Thursday, July 28, 2011

CALATRAVA ADDITION TO MILWAUKEE ART MUSEUM

The field trip on Saturday, July 23, for our travel photography class included a visit to the Calatrava addition to the Milwaukee Art Museum.  This addition, designed by Santiago Calatrava, was completed in 2001 and, since its creation has truly represented the leading architectural icon for the city of Milwaukee.  The structure offers any number of opportunities for interesting photographic images.

I came downtown early for the field trip and was able to take a number of shots of the Calatrava addition without having any people being present.  The weather was overcast, not ideal conditions, but I tried to make the most of what I had.  Here are a few of the shots I took of the exterior.  The first shows more or less the entire structure, from south of the structure, looking to the north.  The next two are detail shots.

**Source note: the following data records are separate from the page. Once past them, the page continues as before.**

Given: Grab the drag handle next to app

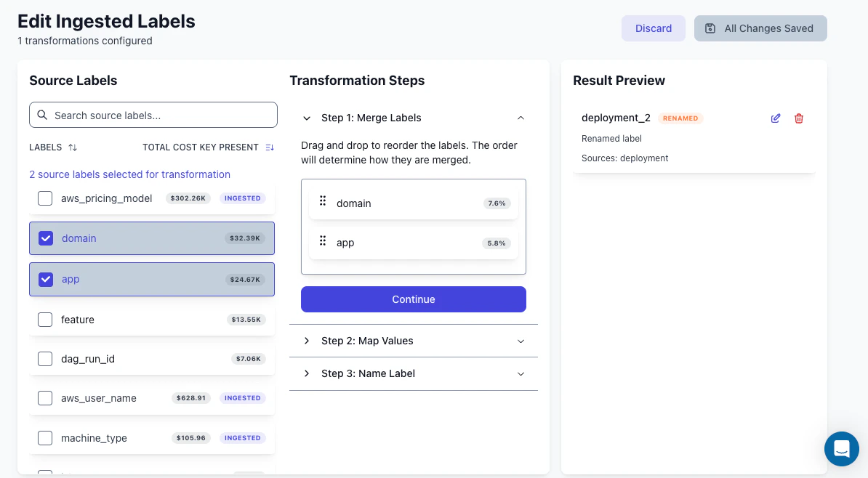Looking at the screenshot, I should point(323,240).
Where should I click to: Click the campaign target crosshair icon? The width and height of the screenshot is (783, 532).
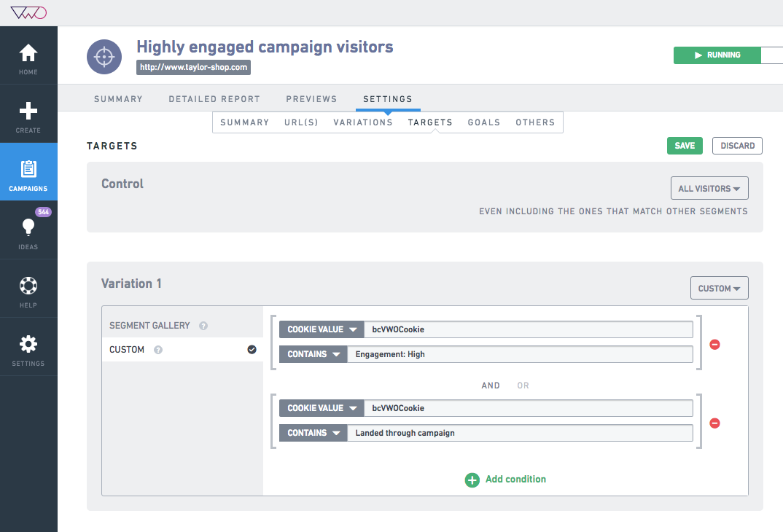[x=104, y=56]
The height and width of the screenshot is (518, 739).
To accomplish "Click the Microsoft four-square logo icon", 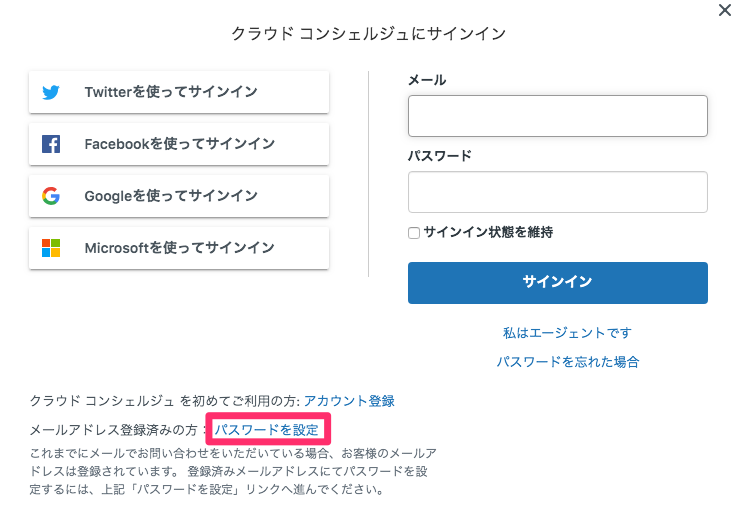I will 51,248.
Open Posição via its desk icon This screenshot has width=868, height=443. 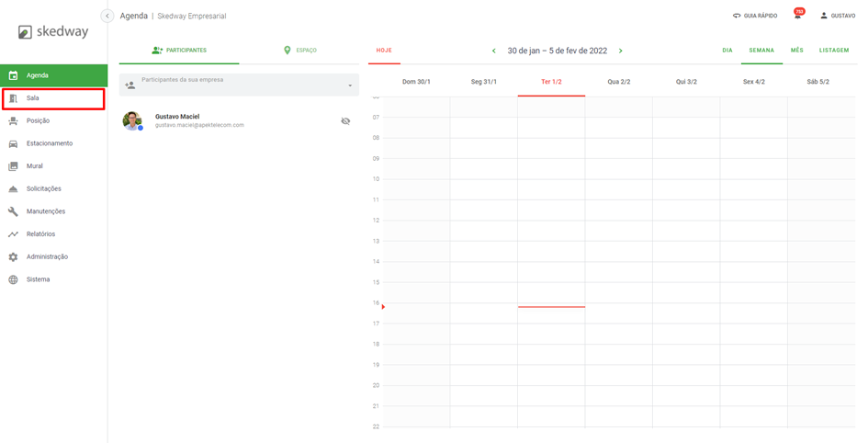click(x=13, y=121)
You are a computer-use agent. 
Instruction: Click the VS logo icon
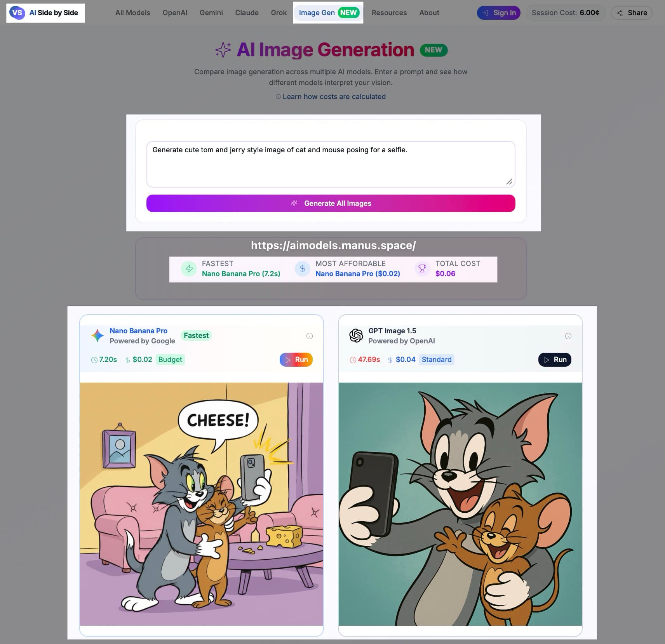[x=17, y=12]
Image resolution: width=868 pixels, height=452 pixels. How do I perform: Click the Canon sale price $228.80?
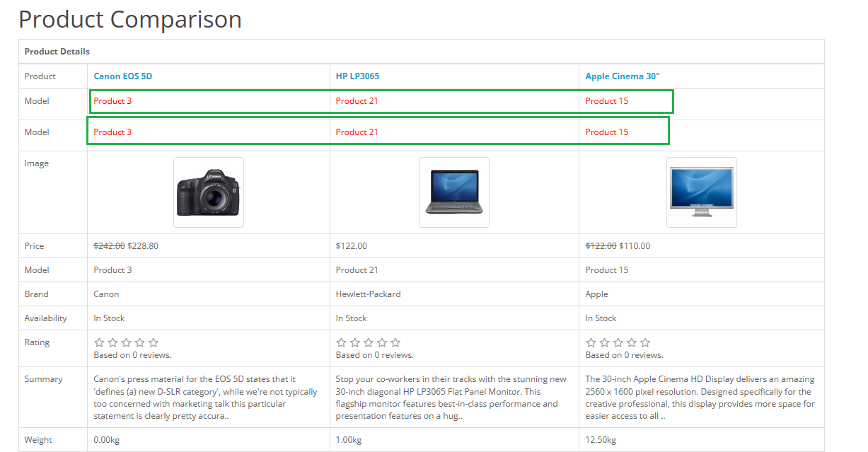(x=142, y=246)
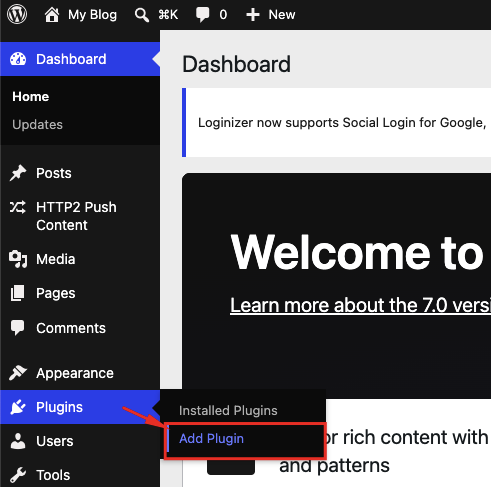The height and width of the screenshot is (487, 491).
Task: Click the HTTP2 Push Content shuffle icon
Action: 18,207
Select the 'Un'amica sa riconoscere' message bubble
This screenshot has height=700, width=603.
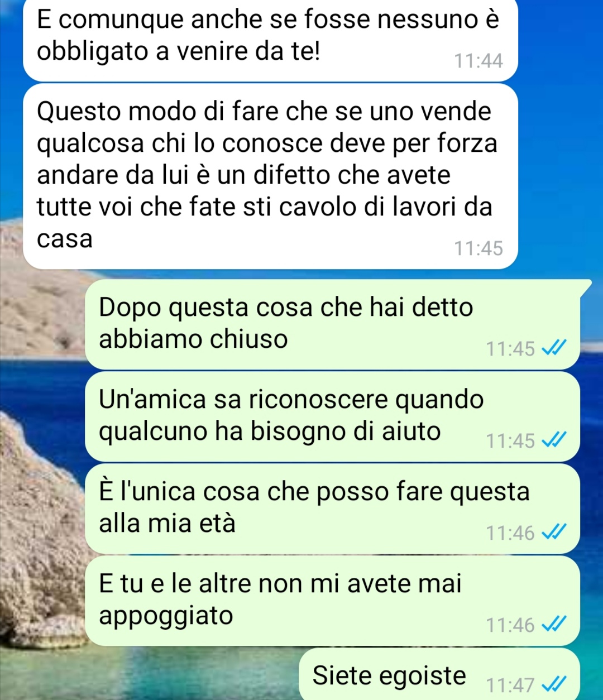click(332, 416)
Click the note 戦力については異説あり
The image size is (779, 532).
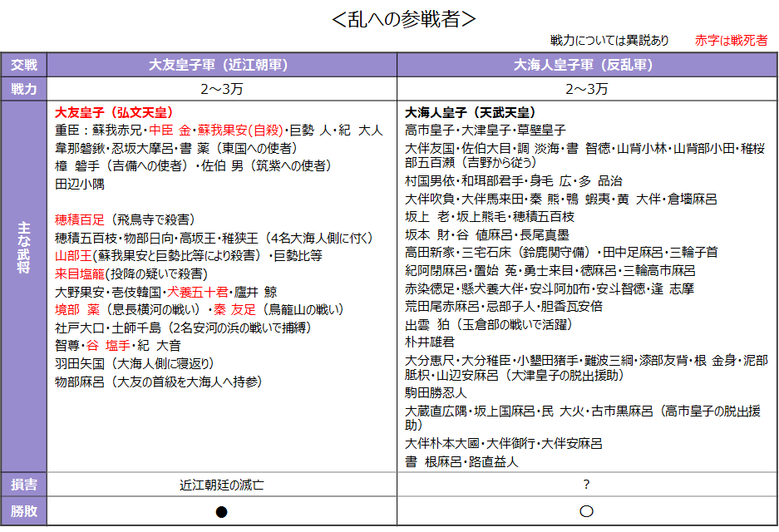click(609, 40)
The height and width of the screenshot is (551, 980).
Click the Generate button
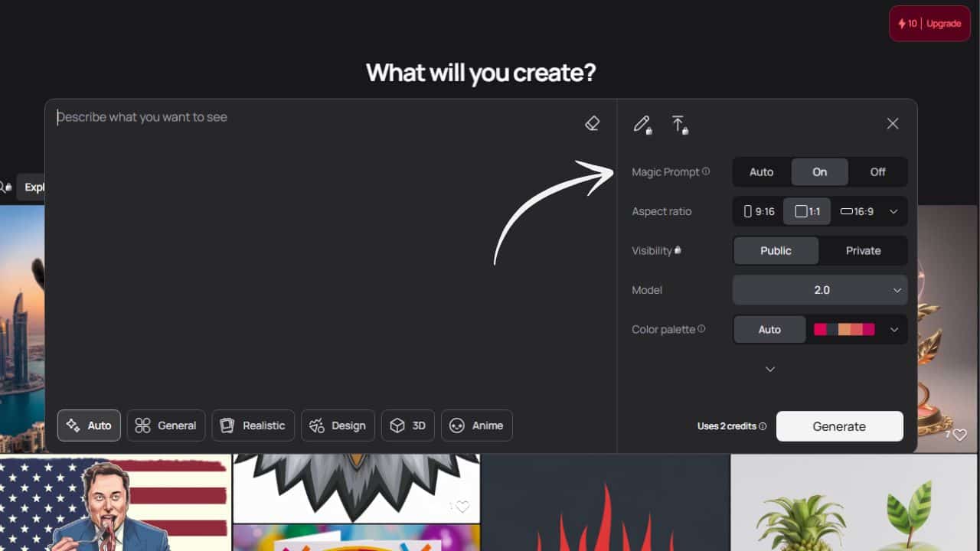click(839, 426)
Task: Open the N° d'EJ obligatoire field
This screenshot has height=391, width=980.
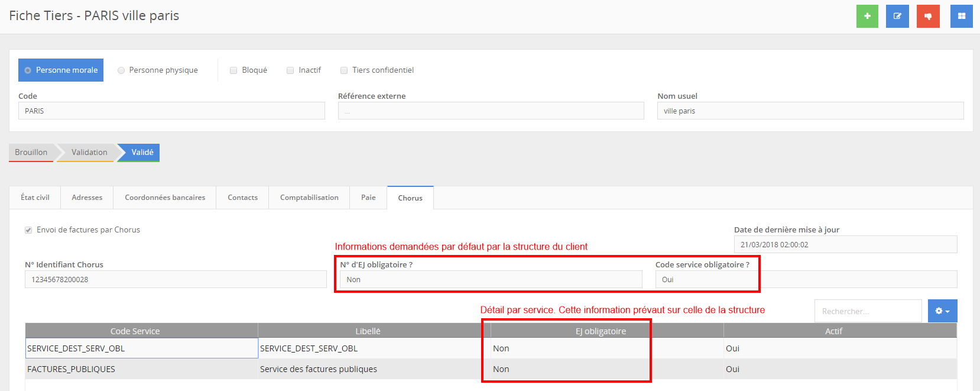Action: 491,279
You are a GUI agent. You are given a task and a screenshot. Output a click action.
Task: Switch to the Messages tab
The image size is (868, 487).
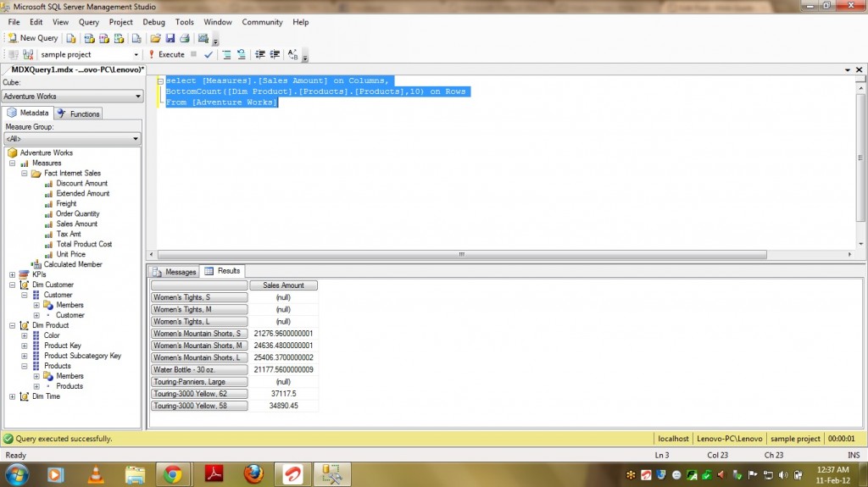coord(175,272)
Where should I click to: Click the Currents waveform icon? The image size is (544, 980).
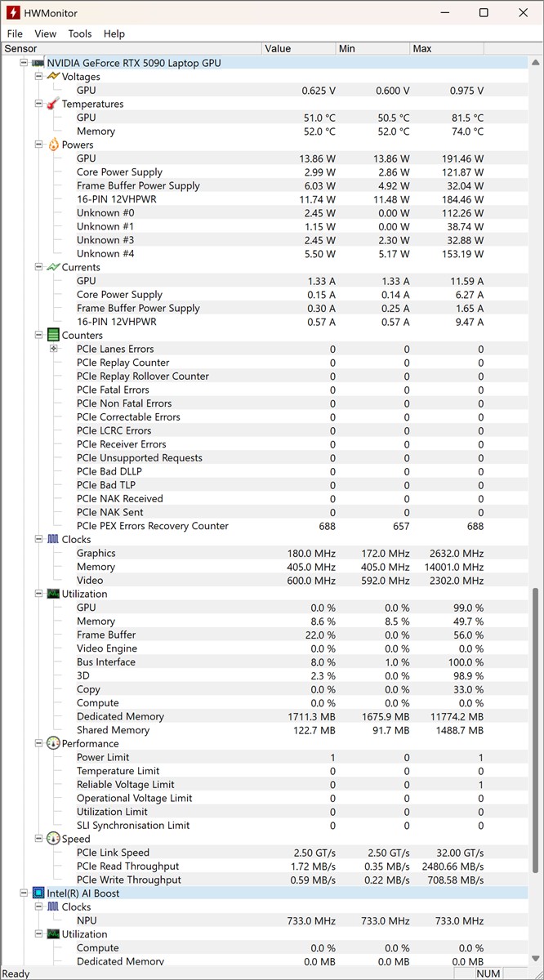click(53, 267)
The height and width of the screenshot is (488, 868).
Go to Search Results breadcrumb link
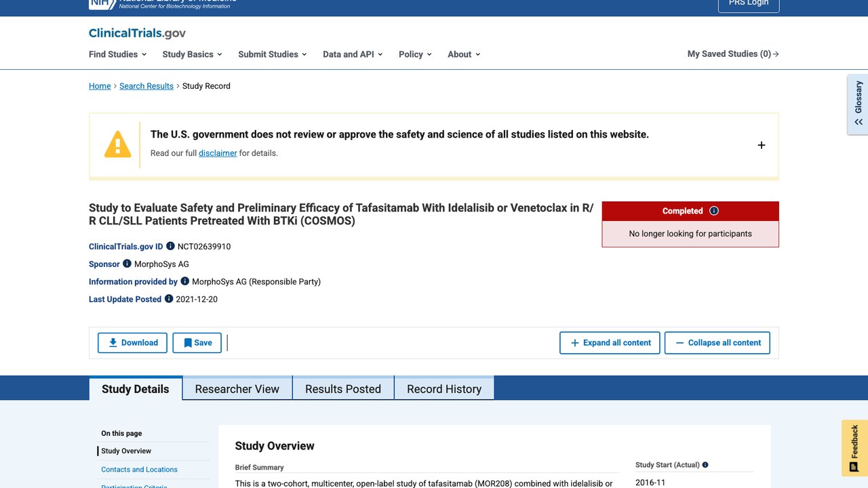146,86
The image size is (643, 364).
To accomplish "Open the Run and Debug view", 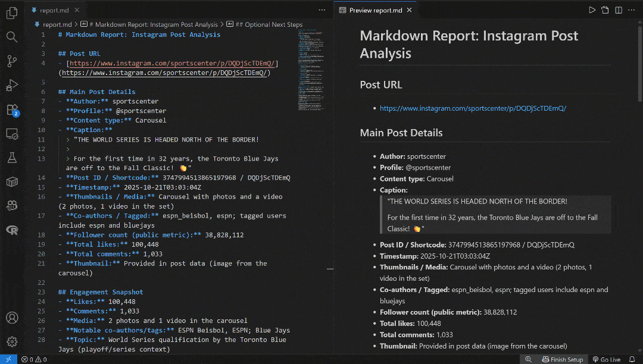I will pyautogui.click(x=12, y=85).
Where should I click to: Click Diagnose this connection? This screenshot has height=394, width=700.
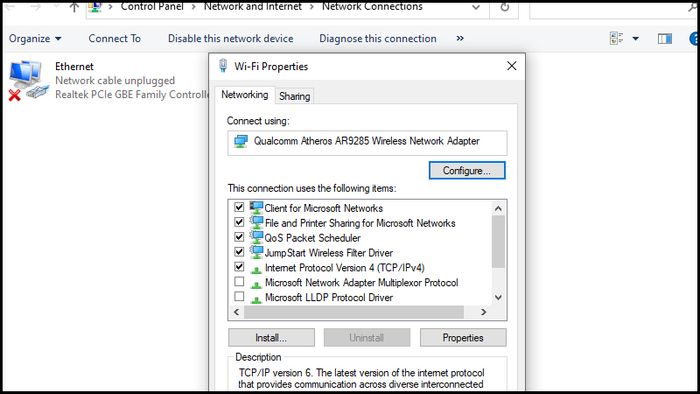tap(378, 39)
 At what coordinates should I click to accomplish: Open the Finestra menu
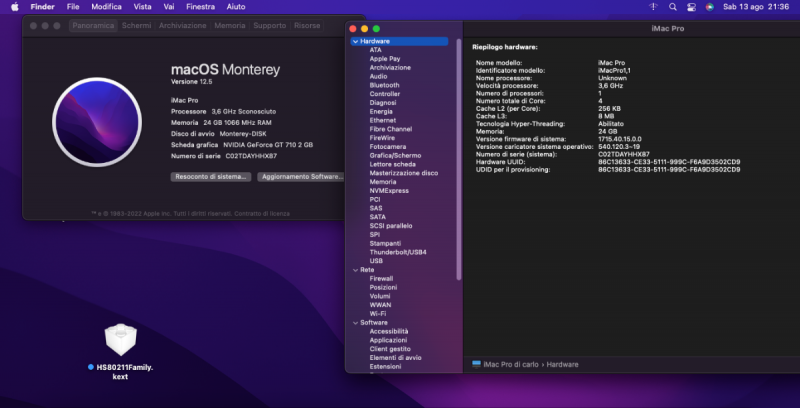tap(200, 7)
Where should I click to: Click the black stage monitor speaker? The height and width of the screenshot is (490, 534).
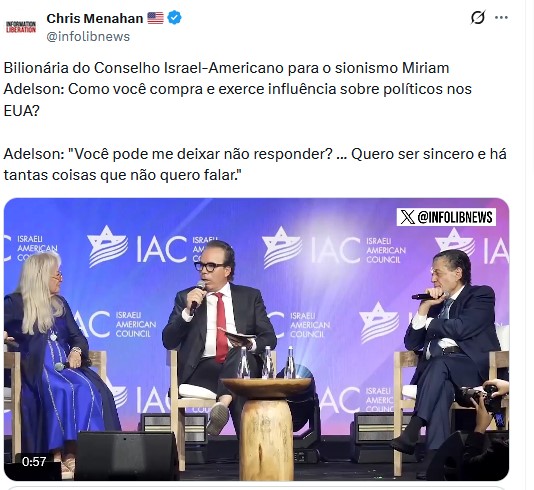pos(126,455)
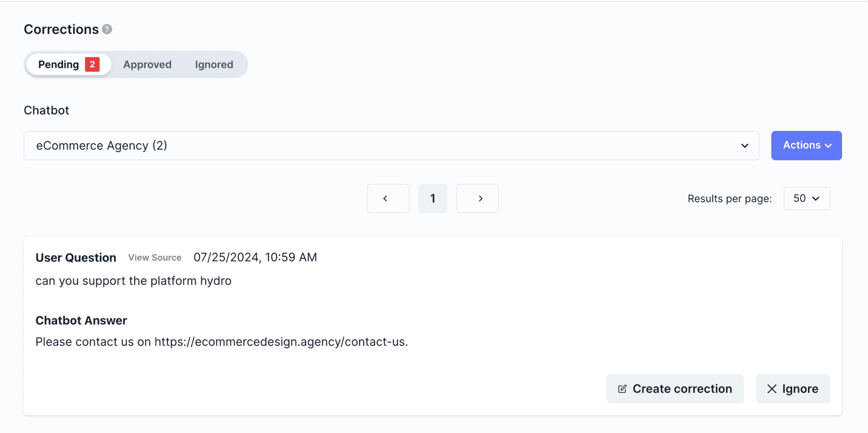This screenshot has height=433, width=868.
Task: Select page 1 in the pagination
Action: click(432, 198)
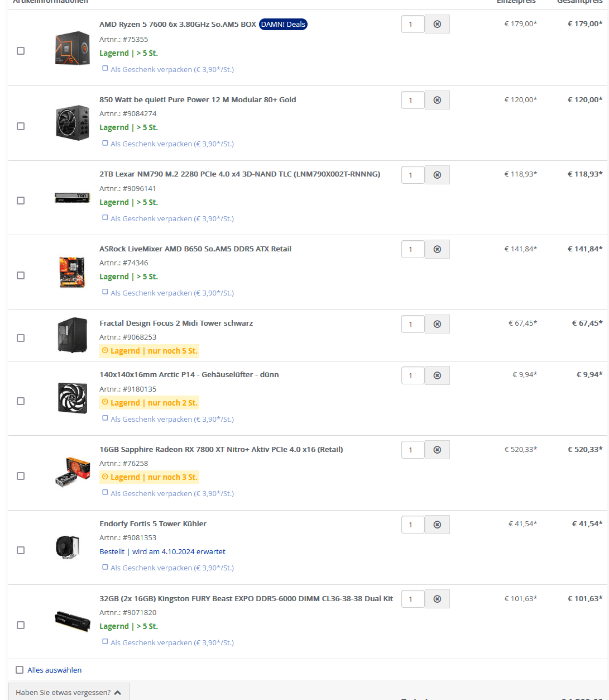
Task: Open the ASRock LiveMixer B650 product page
Action: click(x=195, y=249)
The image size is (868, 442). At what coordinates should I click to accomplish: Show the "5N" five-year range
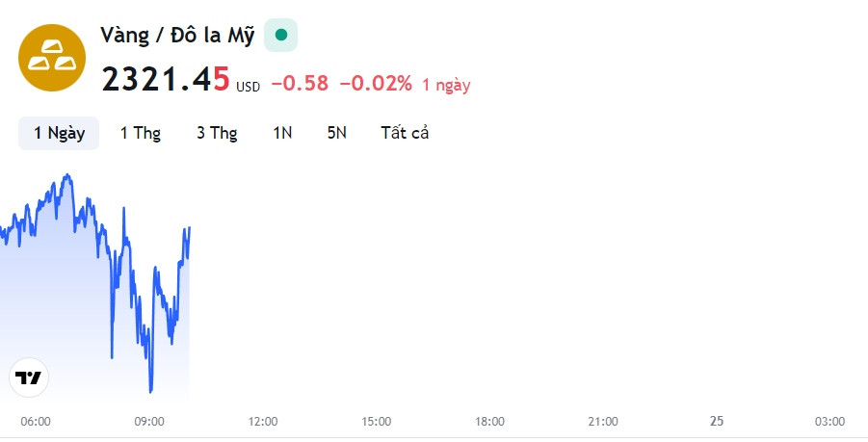(x=336, y=133)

The overall structure evokes a nautical theme, in keeping with its location on the Lake Michigan lakefront.  The white striped panels, known as a brise soleil, are movable and are raised during the day to create the appearance of spreading wings.  The overall effect is compelling.

Looking at the structure from the west when the panels are down evokes a very futuristic feeling.  Here are a number of shots I took early before the crowds arrived:





Although these photos almost look like drawings, they are actually close to the original images, with very little modification.  The trees tucked under the structure on the right side of the last photo help to provide perspective on the overall size of the structure.

The interior of the addition is just as dramatic as the exterior.  Here are a couple of shots I was able to get when we went inside:



The first is of a series of triangular structure elements.  The second is a shot looking up at the ceiling of the central atrium, rising to a height of 60-75 feet above the floor.  Very dramatic.  I know that all of these shots have been taken thousands of times, but I still enjoy that I was able to capture them also.

Because of the light color of the structure and the many lines that it creates, it works to convert images to black and white studies also.  Here are a few that I converted to B&W:





I especially like the last photo showing the brise soleil set against the somewhat ominous appearance of the sky early in the day.  Lake Michigan is visible in the background.